The week-long sportathon has moved from 23,000-seat Johnny Rosenblatt Stadium to its current home at 23,000-seat Charles Swab Stadium.

This year, the eight teams come from seven different conferences. The Southeastern Conference (SEC) has two qualifiers in LSU and Arkansas but such outliers as Murray State (Kentucky) have also scrambled their way to college baseball’s holy grail.

Manoah

Omaha has always been spoken of in reverential terms by college players. Where the NCAA Division I field has steadily grown from the long-gone years when only 27 teams were selected to play in eight District Tournaments, now the field is winnowed slowly away until just eight teams can slog their way to the CWS.

West Virginia University has never seen one of its teams make it through all the way to Omaha. Some would say that is better for the ego than the track record of Florida State, which has been to the holy grail some 24 times and each year has trooped back to the humidity of Tallahassee without a championship. That’s 0-24 in Omaha for the baseball-happy Seminoles.

In both 2024 and 2025 the Mountaineers claimed Regional championships, but were then stopped at the next level at a Super Regional.– first against North Carolina in Chapel Hill and then in Baton Rouge against Louisiana State. Louisiana State has already won seven national championships.

Mountaineer teams are no strangers to the NCAA Tournament atmosphere, often qualifying as the champions of the old Southern Conference.

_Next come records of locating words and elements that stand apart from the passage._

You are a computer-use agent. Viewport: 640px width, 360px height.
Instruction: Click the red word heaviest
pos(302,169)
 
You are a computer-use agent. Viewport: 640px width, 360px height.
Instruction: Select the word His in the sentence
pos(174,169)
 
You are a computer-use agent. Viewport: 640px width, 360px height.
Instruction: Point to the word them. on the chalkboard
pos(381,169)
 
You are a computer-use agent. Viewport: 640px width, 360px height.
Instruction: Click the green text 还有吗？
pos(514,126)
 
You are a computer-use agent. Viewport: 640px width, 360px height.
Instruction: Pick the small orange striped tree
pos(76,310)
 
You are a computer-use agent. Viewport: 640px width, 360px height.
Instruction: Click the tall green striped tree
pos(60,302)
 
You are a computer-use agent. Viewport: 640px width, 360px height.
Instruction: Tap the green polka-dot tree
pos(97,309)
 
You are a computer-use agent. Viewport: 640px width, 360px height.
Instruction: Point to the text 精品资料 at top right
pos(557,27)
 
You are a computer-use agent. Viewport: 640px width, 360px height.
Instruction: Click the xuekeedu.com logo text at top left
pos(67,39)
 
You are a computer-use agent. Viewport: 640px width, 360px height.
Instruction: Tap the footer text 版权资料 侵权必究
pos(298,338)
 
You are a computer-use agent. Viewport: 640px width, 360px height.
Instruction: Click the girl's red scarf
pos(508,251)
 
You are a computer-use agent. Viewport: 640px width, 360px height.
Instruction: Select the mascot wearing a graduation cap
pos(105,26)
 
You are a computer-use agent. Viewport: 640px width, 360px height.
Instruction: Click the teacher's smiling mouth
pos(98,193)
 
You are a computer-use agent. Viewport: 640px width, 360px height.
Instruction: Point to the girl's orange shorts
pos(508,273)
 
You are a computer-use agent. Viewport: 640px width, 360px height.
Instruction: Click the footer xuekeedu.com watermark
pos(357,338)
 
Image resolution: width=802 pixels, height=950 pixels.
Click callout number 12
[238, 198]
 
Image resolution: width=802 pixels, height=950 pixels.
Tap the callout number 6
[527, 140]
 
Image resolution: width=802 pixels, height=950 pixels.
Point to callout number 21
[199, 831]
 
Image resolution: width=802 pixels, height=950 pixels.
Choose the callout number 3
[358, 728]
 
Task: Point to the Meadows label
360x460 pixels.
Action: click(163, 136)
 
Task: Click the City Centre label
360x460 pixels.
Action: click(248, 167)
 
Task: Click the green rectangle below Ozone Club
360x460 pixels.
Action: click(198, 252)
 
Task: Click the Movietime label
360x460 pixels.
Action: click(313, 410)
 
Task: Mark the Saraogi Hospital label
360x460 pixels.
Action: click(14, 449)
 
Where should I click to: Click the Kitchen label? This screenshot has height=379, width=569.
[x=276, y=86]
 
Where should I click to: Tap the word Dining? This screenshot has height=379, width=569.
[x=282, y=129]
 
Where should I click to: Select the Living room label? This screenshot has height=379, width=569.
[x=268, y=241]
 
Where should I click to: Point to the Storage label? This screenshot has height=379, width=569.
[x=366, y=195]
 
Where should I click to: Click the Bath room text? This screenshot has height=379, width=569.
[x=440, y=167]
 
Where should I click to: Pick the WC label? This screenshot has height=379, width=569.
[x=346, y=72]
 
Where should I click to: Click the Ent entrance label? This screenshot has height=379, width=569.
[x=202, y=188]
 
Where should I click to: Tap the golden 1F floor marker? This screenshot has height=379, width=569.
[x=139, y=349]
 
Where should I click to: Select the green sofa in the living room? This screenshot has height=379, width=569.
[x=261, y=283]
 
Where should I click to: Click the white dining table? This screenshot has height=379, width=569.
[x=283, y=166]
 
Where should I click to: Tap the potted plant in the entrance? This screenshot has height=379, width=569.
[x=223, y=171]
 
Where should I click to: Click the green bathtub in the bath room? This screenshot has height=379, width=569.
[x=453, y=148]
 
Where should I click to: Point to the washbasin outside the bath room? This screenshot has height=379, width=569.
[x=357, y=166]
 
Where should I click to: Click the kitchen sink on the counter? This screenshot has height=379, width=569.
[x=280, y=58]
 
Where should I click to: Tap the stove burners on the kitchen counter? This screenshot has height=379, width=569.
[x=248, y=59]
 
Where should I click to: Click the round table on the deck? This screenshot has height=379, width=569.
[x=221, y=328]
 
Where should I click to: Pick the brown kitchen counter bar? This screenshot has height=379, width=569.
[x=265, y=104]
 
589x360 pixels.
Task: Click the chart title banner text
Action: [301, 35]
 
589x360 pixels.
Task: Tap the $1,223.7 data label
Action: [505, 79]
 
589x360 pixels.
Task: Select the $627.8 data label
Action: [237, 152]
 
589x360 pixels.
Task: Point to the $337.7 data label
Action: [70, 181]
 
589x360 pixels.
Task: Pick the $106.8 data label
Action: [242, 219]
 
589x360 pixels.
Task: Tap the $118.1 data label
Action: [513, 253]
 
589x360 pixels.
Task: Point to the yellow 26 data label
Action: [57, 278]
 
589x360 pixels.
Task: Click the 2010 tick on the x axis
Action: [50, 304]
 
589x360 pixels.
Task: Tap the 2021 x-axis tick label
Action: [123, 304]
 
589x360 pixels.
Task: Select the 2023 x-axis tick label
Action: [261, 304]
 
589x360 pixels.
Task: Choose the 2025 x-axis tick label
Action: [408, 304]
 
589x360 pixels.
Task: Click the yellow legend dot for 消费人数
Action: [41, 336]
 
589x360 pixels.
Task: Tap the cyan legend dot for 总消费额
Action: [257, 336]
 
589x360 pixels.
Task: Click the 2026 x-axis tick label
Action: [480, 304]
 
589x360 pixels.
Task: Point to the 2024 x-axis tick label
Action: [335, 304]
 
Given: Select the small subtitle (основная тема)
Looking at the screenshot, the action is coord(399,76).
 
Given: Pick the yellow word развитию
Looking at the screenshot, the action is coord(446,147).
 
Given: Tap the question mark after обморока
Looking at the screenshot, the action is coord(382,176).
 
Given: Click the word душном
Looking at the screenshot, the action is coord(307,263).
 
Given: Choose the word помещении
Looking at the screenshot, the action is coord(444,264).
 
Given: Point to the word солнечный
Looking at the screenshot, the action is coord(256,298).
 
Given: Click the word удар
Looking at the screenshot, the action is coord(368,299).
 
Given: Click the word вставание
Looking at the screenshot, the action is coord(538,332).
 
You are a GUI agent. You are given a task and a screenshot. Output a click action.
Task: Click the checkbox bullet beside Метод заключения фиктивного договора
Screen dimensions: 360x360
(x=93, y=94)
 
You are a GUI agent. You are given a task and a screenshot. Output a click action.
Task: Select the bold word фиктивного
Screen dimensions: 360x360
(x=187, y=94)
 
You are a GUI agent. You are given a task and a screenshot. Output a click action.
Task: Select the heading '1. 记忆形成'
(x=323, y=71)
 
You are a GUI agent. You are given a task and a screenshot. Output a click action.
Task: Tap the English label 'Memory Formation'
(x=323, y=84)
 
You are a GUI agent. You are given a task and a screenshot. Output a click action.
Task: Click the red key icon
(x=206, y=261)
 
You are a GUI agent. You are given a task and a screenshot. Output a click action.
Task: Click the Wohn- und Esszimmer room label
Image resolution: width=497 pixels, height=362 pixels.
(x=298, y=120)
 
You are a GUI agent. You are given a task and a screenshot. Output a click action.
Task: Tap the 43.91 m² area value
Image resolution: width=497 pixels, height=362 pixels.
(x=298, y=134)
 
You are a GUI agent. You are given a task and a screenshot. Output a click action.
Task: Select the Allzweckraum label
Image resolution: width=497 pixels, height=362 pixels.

In the early 1960s, West Virginia annually made the bus trip from Morgantown to Gastonia, NC to compete in the District III tournament where it was joined by the champions of the Southeastern Conference, Atlantic Coast Conference and independent team — usually Florida State. The District champion moved straightway to the CWS in Omaha. Coach Steve Harrick and his Mountaineers were there when Duke (1961) and Florida State (1962 and 1963) eliminated the likes of Florida and Wake Forest to reach Omaha on the banks of the Missouri River, across from Council Bluffs, Iowa.

Grove

West Virginia was the acknowledged king of the Southern Conference.

Today’s Mountaineers make their mark in the scattered Big 12 Conference, where they shared that league’s regular season championship in 2024 and then won it outright in 2025.

Former Mountaineers currently on Major League rosters are Victor Scott, Ryan Bergert and Kade Strowd with pitchers Alek Manoah, John Means and Michael Grove on the injured lists of their respective Major League teams.

The more recent national success of WVU teams has piqued the interests of the crowds who now flock to the comfortable stadium in Granville to watch the Mountaineers even on the cloud-covered afternoons and evenings of days when the temperatures never get out of the 50s.